Output the records from the line with "This screenshot has height=326, width=727." through the end of the records, copying each line exactly and leaving out the pictures.

————————

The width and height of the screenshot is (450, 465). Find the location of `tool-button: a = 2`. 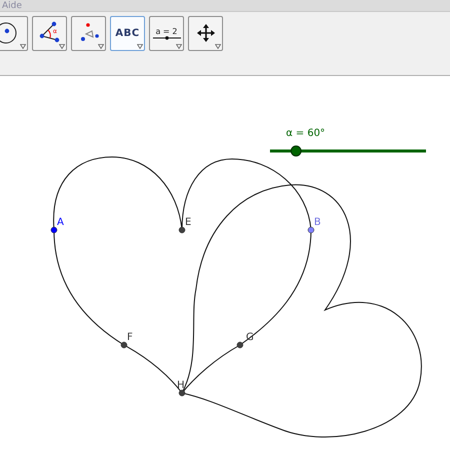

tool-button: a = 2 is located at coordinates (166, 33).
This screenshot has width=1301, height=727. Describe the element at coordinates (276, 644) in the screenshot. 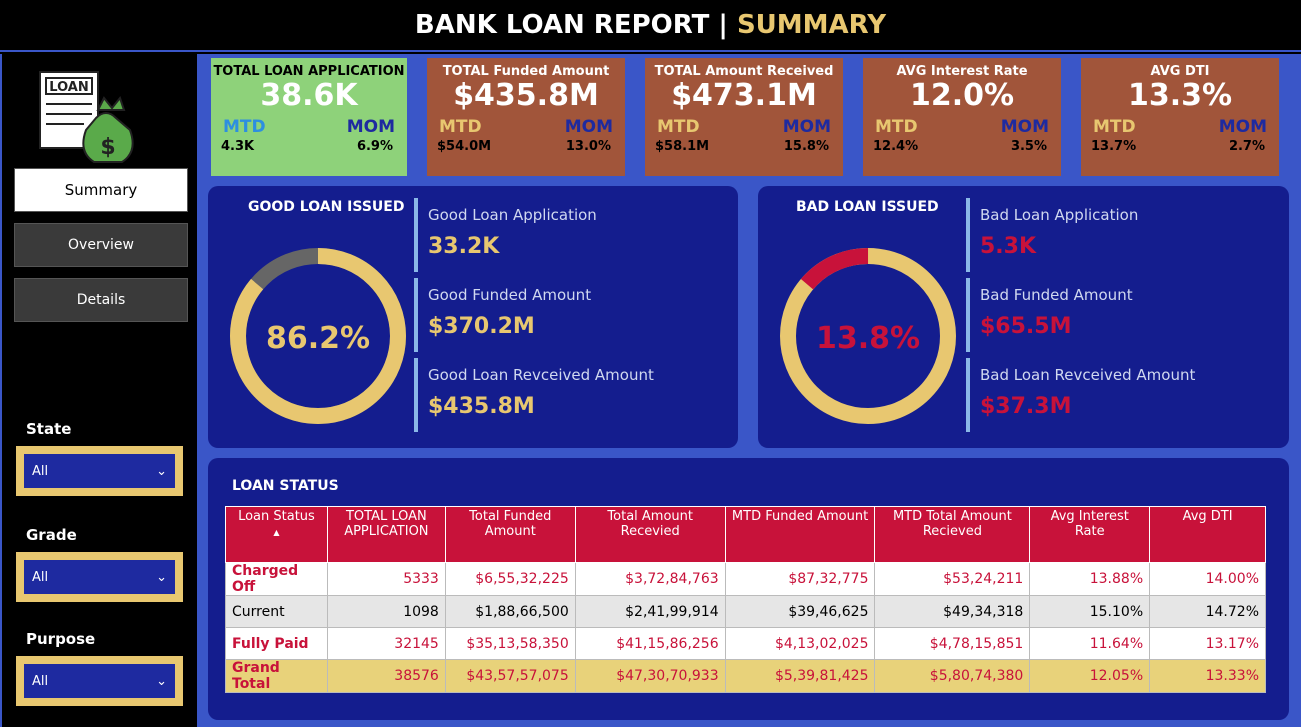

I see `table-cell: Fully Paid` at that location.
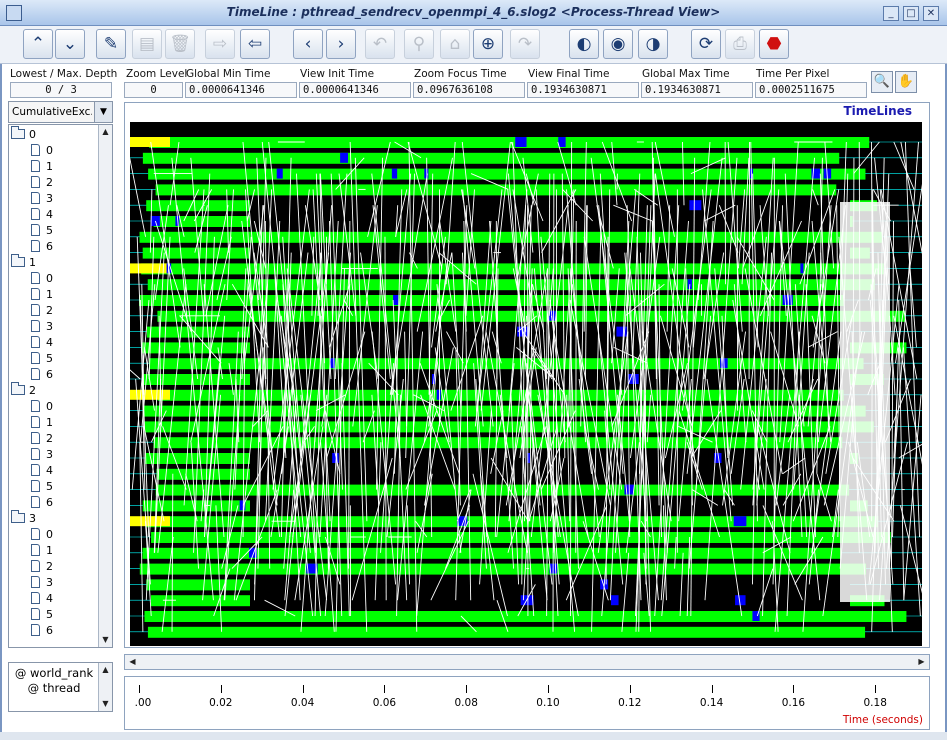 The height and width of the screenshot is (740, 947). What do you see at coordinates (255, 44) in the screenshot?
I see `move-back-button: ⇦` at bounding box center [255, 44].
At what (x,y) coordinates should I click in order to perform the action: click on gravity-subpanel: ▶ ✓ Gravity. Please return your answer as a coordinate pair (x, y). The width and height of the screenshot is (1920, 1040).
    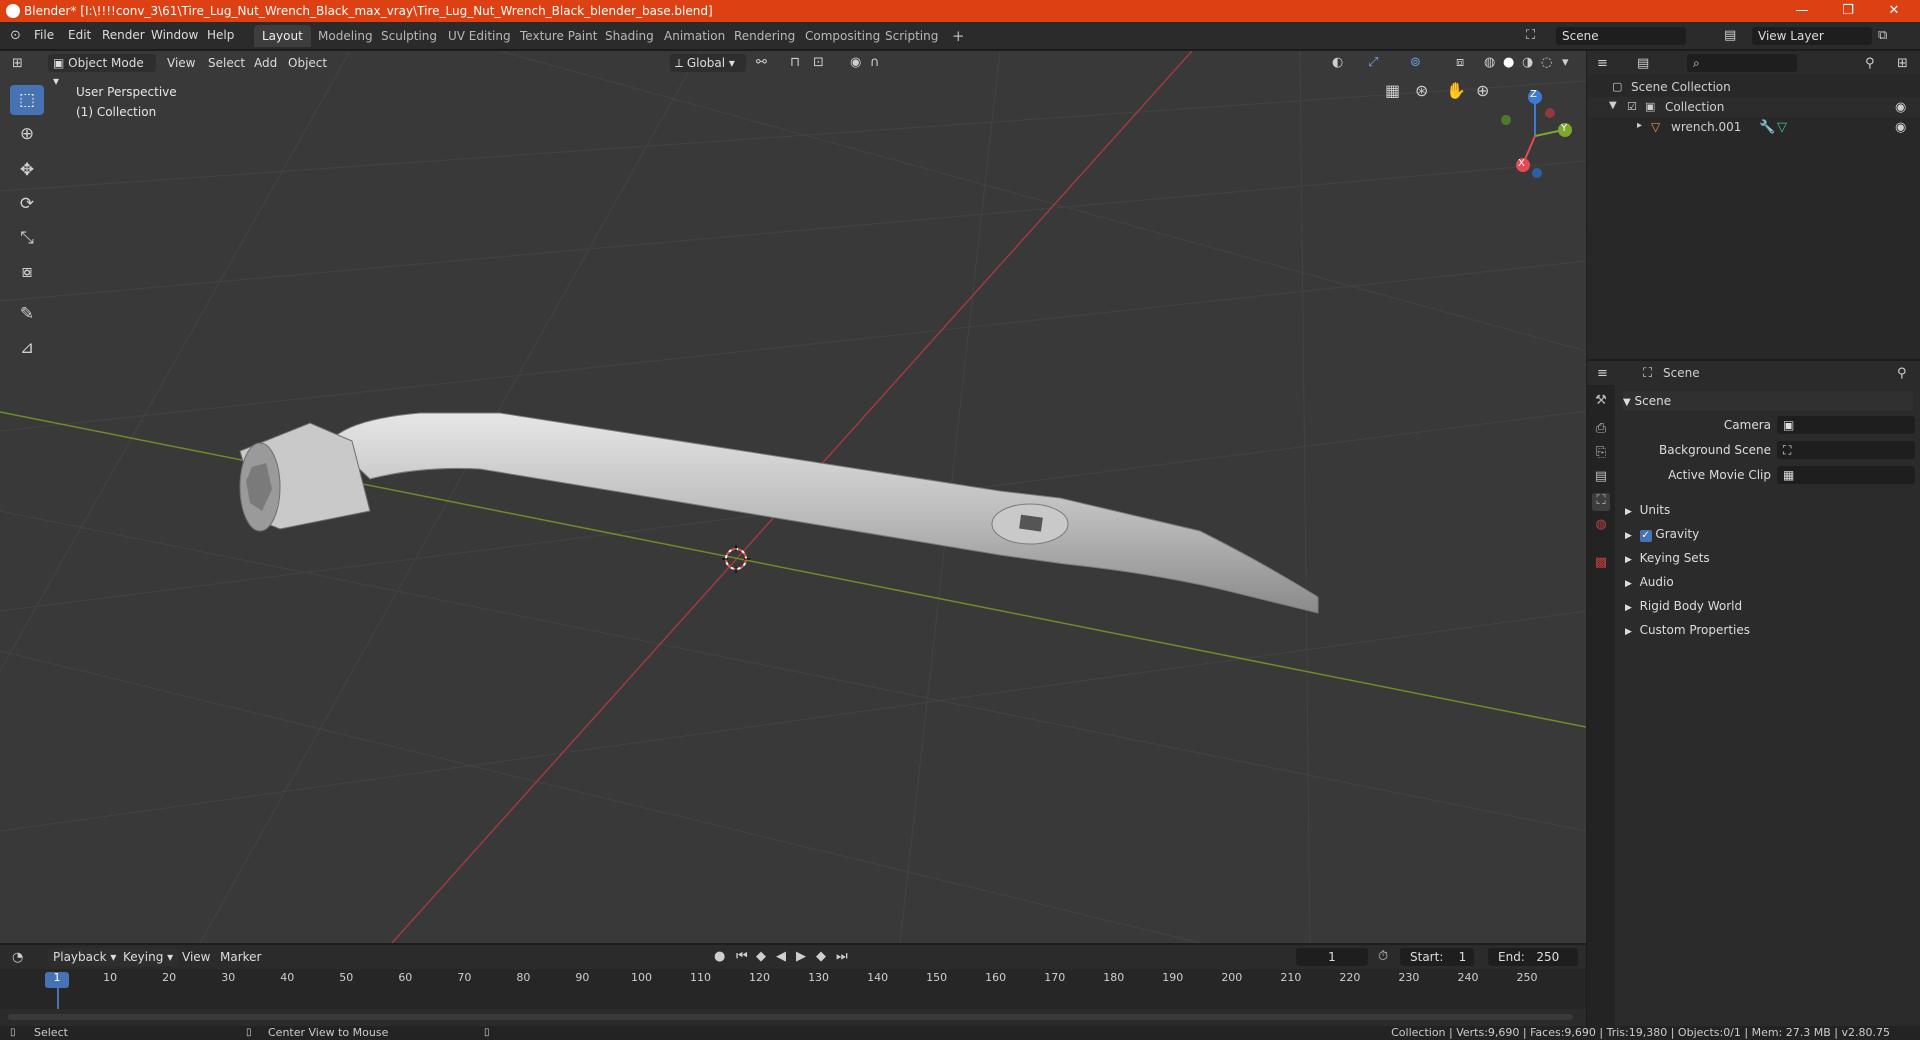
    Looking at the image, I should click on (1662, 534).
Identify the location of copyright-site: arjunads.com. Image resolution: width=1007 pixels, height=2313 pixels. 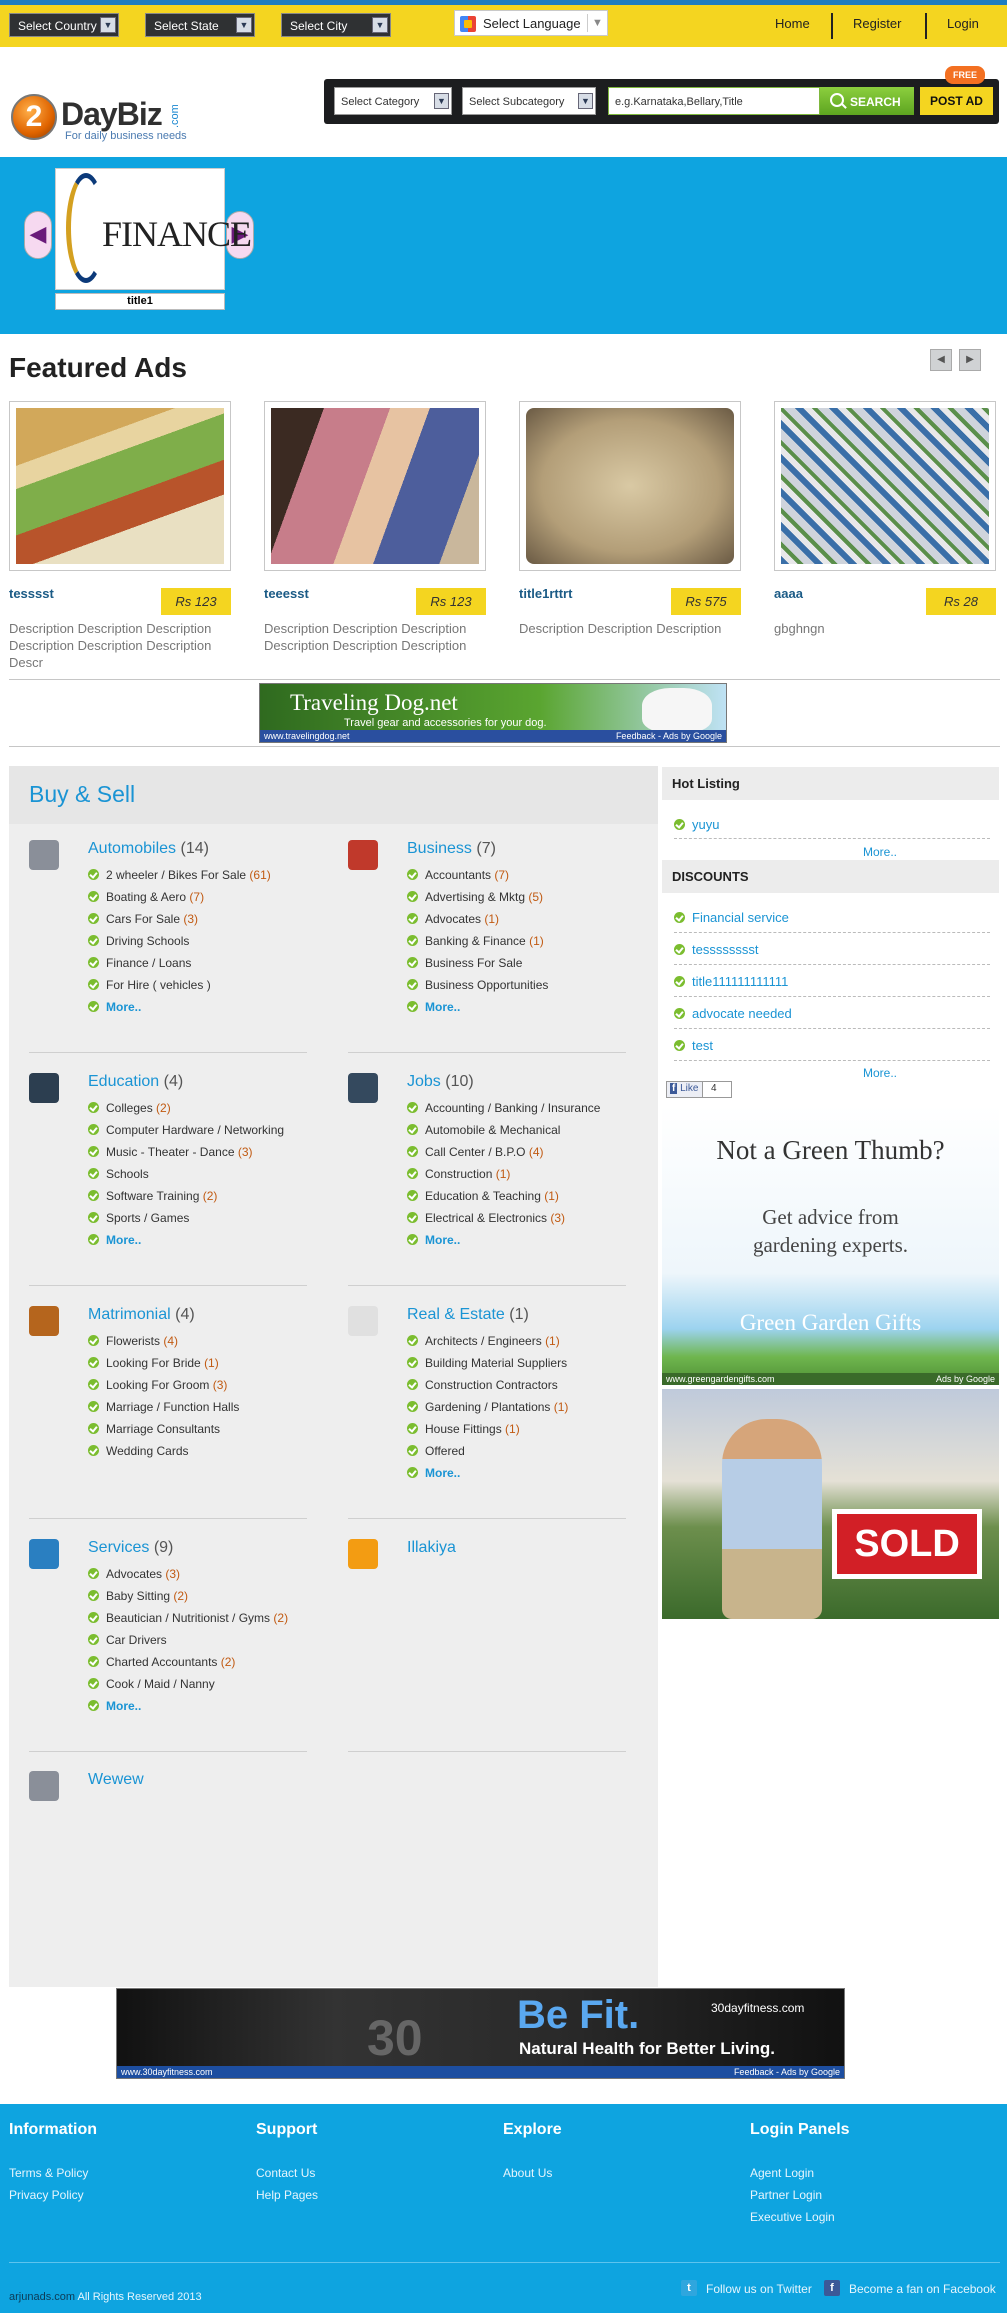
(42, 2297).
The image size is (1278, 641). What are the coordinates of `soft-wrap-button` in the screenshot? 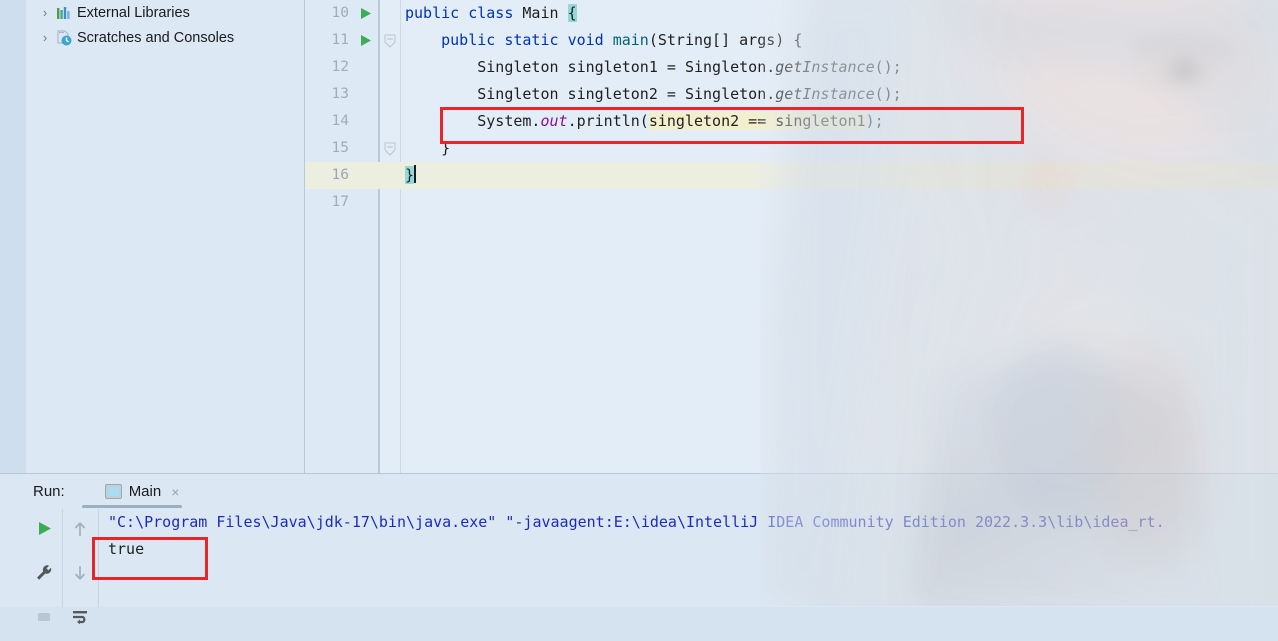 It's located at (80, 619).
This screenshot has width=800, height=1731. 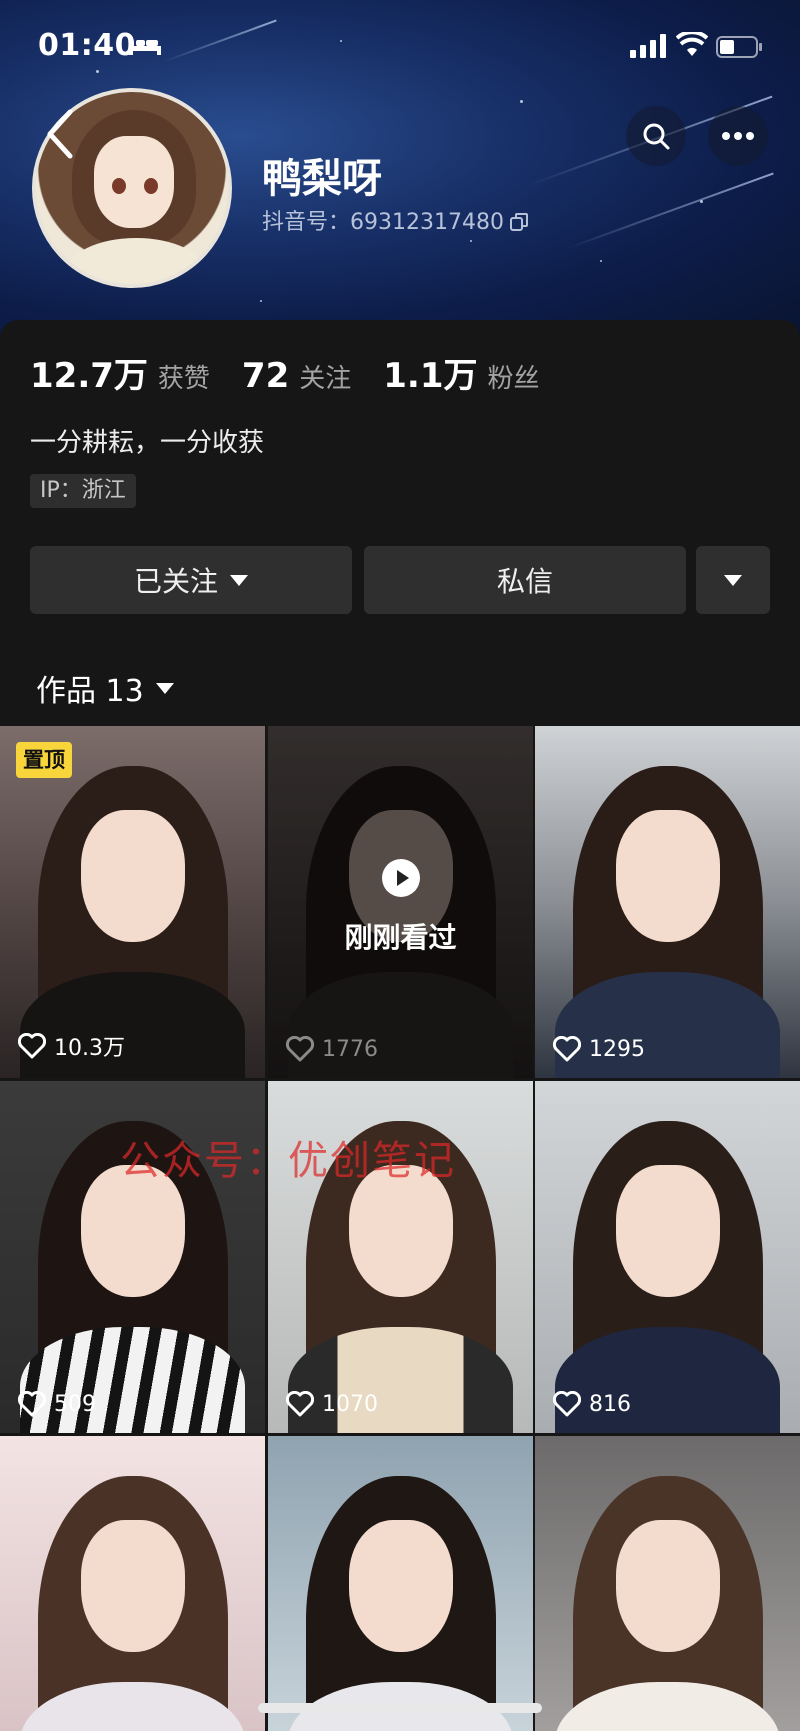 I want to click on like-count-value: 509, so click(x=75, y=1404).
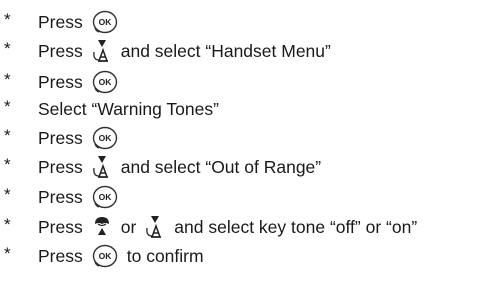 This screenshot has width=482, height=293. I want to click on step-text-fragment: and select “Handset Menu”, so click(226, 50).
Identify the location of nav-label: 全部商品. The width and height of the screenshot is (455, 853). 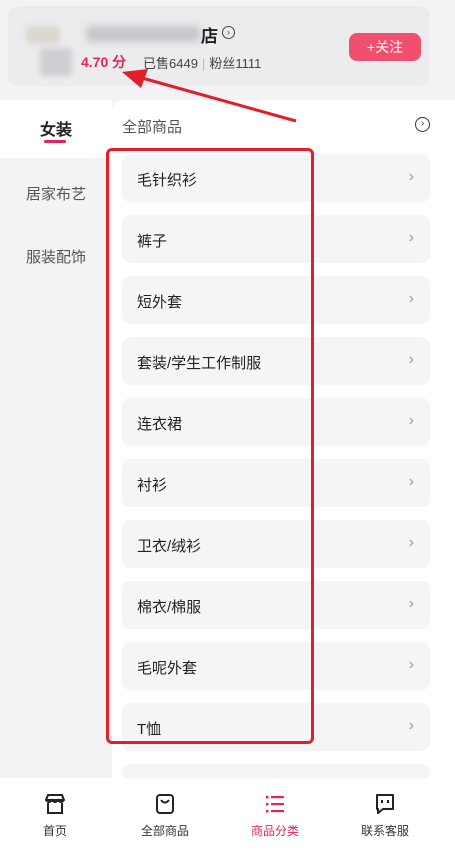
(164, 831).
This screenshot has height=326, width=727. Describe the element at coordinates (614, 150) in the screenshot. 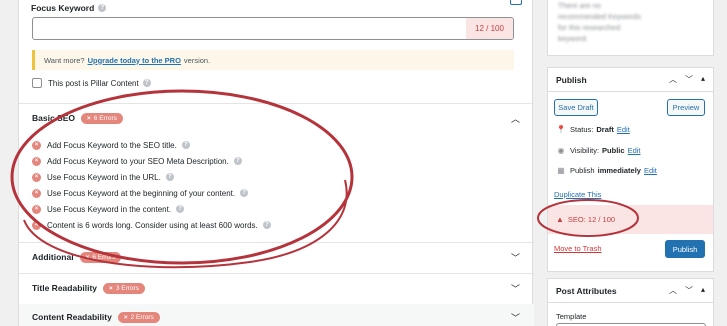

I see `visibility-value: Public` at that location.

————————

• **WRITTEN ANSWER**
This screenshot has height=326, width=727. Describe the element at coordinates (614, 150) in the screenshot. 

I see `visibility-value: Public` at that location.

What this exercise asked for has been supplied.